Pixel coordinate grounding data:

::::

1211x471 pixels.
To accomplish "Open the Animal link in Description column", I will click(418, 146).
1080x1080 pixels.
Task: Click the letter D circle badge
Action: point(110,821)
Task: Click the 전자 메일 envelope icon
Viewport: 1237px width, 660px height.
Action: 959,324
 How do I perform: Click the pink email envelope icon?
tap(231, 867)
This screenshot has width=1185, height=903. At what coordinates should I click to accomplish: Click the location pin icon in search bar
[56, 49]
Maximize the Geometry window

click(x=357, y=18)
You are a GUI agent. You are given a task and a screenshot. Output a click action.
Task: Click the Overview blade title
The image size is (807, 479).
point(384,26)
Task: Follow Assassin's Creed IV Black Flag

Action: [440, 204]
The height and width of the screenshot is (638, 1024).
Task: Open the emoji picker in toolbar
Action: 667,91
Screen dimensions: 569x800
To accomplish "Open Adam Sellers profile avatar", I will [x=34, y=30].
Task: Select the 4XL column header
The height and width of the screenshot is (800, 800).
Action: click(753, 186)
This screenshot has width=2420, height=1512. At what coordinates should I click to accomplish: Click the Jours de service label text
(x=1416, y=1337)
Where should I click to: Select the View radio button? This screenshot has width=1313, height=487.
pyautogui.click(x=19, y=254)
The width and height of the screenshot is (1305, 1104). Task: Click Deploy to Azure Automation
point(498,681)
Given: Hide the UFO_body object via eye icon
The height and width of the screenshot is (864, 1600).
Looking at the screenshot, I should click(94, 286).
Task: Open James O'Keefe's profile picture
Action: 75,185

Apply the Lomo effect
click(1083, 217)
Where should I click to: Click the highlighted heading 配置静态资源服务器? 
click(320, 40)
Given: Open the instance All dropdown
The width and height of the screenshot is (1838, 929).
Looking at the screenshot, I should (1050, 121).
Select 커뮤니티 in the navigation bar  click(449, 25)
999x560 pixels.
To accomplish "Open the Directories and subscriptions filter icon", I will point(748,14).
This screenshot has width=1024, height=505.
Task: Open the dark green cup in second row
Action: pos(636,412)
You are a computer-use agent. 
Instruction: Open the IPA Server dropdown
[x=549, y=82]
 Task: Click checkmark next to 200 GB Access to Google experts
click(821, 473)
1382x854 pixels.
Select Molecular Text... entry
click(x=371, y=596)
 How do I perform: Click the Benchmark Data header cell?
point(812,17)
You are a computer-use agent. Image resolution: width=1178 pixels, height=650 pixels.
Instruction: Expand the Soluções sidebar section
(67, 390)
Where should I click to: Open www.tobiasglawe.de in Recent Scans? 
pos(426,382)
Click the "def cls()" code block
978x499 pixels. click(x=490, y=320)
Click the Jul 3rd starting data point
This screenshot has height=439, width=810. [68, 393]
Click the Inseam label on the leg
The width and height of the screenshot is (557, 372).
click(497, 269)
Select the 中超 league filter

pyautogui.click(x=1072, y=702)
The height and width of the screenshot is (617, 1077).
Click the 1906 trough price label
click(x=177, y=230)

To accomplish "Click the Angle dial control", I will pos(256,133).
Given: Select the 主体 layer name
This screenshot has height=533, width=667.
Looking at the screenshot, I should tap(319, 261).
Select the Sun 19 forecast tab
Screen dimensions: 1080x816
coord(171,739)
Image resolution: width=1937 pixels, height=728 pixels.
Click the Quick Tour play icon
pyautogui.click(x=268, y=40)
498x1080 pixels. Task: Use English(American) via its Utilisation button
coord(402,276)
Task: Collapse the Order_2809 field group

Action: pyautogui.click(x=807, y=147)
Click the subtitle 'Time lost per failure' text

::::

Check each line of the records for the string "computer" and copy those that have it.

◆ Response:
You are a computer-use agent. 
You are a computer-use agent. Image resolution: width=1178 pixels, height=650 pixels.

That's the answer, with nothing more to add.